The image shows several small tarts with delicate, crispy golden-brown crusts that have ruffled edges. Each tart is filled with a creamy mix of dark green spinach and white cheese, giving a textured, slightly uneven surface on top. The tarts are arranged closely together on a white marbled surface, filling the frame with their warm, earthy colors and soft, rich filling. The photo taken with an iphone --ar 4:5 --v 7

Ingredients

  • 10 ounces frozen chopped spinach, thawed and squeezed dry
  • 4 ounces goat cheese
  • 3 tablespoons unsalted butter
  • 1 shallot, finely minced
  • 1 clove garlic, finely minced
  • 1 teaspoon all-purpose flour
  • ¼ cup milk (or substitute half and half)
  • ⅙ teaspoon nutmeg
  • ½ teaspoon kosher salt
  • ¼ teaspoon ground black pepper
  • 2 teaspoons lemon zest
  • 1 tablespoon white wine vinegar
  • 1 large egg, beaten
  • ¼ cup finely grated parmesan cheese
  • 2 packages phyllo shells (usually contain 15 shells per package)

Instructions

  1. Step 1: Preheat your oven to 350°F.
  2. Step 2: Heat the butter in a 10-inch non-stick skillet over medium-low heat. Add the shallots and cook for 3-4 minutes until softened. Add the garlic and cook for one minute.
  3. Step 3: Stir in the flour, then add the milk and vinegar. Cook for one minute, whisking until smooth.
  4. Step 4: Add the nutmeg, salt, pepper, goat cheese, and lemon zest. Continue cooking and stirring until the cheese melts.
  5. Step 5: Remove the skillet from heat and let cool slightly. Stir in the beaten egg and the drained spinach until well combined.
  6. Step 6: Spoon about one tablespoon of filling into each tartlet shell, filling them about ¾ full to prevent bubbling over. Top each with a small pinch of parmesan cheese.
  7. Step 7: Place tartlets on a baking sheet and bake for 15 minutes, or until the filling is set and cheese has melted. Serve warm or at room temperature.

Tips & Variations

  • Make sure to squeeze all excess moisture from the spinach to avoid soggy tartlets.

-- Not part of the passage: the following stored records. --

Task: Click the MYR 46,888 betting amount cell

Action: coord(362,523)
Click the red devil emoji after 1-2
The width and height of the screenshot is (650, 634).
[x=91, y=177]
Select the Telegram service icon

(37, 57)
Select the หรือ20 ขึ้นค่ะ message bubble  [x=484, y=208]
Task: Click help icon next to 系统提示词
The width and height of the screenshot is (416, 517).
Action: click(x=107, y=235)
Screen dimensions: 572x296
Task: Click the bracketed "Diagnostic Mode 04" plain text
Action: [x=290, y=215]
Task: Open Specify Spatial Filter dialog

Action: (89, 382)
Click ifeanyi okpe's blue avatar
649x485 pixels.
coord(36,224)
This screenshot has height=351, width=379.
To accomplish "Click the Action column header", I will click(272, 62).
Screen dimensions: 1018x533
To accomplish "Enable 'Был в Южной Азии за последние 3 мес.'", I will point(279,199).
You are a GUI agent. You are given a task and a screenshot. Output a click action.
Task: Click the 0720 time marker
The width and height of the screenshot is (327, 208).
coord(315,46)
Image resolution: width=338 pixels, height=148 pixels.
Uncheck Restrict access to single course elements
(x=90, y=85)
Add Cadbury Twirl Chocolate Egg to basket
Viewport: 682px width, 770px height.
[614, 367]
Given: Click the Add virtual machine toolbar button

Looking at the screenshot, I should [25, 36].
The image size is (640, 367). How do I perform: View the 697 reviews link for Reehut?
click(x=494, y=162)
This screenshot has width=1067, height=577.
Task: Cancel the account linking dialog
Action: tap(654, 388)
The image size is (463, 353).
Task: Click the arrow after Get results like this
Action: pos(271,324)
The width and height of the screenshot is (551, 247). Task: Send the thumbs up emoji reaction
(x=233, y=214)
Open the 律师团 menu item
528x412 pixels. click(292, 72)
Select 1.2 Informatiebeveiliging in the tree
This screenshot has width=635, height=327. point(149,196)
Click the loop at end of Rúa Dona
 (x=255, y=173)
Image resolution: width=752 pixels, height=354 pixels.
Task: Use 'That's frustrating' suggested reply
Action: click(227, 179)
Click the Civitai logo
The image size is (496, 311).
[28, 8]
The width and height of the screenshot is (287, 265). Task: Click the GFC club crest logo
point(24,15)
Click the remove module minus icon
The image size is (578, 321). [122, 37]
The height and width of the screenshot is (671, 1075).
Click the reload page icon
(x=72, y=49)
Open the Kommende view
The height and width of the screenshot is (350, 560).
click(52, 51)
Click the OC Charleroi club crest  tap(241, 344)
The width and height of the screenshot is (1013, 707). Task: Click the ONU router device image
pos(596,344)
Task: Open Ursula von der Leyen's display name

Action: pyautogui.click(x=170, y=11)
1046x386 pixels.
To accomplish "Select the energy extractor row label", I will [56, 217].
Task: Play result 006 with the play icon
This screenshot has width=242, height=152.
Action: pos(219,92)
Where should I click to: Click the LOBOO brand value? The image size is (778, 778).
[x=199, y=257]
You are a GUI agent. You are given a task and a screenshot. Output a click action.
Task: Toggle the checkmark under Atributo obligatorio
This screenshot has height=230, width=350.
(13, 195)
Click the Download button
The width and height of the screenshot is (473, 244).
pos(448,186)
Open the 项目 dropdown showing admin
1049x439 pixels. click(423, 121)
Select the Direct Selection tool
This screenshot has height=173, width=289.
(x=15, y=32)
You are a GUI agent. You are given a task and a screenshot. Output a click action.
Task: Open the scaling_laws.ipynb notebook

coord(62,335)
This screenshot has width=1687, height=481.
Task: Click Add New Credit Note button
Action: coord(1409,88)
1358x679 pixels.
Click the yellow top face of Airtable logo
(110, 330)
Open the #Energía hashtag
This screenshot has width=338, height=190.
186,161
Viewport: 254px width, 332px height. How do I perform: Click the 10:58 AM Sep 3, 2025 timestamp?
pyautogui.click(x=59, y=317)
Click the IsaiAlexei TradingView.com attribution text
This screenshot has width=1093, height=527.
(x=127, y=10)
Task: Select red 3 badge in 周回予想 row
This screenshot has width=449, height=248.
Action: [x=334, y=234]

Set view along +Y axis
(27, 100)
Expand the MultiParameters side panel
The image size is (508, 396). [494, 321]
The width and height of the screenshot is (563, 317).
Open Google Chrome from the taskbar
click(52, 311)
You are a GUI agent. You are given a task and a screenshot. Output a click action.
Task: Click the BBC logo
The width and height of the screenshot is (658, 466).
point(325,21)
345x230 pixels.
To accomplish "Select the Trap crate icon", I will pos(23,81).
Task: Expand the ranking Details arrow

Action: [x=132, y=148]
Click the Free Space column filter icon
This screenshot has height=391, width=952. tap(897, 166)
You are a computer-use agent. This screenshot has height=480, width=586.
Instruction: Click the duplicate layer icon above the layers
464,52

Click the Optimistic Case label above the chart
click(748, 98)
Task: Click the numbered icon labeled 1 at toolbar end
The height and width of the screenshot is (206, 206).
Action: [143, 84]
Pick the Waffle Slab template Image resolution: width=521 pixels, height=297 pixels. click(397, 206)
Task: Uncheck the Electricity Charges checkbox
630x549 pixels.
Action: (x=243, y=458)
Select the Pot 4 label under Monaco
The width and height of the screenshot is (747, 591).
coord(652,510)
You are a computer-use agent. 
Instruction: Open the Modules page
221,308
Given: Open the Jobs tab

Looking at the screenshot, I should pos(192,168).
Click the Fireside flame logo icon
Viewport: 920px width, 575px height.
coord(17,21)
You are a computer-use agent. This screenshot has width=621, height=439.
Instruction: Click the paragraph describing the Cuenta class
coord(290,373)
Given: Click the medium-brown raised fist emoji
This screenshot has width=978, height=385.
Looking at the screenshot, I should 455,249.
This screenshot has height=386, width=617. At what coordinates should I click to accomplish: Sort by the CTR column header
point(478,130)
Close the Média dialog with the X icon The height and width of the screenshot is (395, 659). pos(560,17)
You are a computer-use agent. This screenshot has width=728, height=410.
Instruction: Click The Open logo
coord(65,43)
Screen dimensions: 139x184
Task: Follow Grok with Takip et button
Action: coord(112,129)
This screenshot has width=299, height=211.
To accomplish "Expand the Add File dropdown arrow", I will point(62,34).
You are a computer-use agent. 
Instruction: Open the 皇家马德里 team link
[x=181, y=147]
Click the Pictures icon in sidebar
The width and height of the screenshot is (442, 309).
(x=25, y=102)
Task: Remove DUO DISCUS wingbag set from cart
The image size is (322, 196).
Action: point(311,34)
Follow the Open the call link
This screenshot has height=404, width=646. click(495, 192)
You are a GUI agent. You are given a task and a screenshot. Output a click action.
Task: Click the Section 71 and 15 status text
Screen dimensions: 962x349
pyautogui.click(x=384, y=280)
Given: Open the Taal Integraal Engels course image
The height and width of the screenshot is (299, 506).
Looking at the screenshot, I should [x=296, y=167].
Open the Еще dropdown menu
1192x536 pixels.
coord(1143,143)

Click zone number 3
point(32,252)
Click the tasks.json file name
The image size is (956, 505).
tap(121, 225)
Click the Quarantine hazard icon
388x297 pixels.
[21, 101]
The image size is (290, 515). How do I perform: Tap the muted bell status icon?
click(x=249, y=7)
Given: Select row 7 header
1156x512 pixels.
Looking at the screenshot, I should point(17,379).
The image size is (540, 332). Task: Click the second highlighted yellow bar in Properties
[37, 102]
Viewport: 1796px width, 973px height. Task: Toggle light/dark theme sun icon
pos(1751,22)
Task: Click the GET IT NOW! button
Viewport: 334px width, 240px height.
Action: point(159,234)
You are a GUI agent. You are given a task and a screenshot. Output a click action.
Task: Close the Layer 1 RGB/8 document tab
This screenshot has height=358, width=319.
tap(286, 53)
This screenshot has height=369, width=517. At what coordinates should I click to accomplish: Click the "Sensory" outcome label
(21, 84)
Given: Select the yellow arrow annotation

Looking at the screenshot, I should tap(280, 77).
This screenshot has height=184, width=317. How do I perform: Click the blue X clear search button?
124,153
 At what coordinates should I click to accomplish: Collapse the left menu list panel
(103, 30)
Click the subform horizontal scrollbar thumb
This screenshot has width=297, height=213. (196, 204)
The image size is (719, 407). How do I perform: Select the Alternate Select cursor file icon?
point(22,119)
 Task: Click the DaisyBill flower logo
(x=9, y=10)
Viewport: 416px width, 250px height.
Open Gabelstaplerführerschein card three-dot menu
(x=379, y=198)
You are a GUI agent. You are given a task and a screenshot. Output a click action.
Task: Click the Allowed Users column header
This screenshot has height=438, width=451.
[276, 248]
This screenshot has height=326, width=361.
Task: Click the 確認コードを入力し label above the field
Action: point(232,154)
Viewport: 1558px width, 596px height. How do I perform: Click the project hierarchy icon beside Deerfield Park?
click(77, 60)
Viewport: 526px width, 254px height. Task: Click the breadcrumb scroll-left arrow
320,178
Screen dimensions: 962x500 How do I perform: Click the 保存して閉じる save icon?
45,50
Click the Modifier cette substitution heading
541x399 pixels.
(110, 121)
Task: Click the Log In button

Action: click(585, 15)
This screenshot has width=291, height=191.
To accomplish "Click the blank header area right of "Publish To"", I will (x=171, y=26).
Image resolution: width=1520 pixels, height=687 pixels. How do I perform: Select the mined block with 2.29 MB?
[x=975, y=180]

You can do this by pressing it in a clean kitchen towel or using a fine mesh sieve.
  • Save the original box and plastic container from the phyllo shells for easy and secure storage of leftover tartlets.
  • You can substitute goat cheese with cream cheese mixed with a bit of tangy feta for a milder flavor.
  • Adding a pinch of crushed red pepper flakes to the filling can give these tartlets a slight kick.

Storage

Store leftover tartlets in an airtight container in the refrigerator for up to 3 days. Reheat in a preheated oven at 325°F for about 8-10 minutes to restore crispness. Avoid microwaving to keep the phyllo shells crisp.

How to Serve

Nine small tartlets are arranged on a white rectangular plate with raised fruit and leaf patterns. Each tartlet has a golden, crispy crust with ruffled edges, filled with a dark green spinach mixture topped with melted white cheese that looks slightly browned in spots. The plate is set on a white marbled texture surface. To the left, there is a clear glass bowl holding two yellow lemons, and in the bottom right corner, part of a wooden bowl filled with a mix of cereal and nuts is visible. A white cloth with green stripes lies at the bottom left corner of the frame. Photo taken with an iphone --ar 4:5 --v 7

Serve this delicious recipe with your favorite sides.

FAQs

Can I use fresh spinach instead of frozen?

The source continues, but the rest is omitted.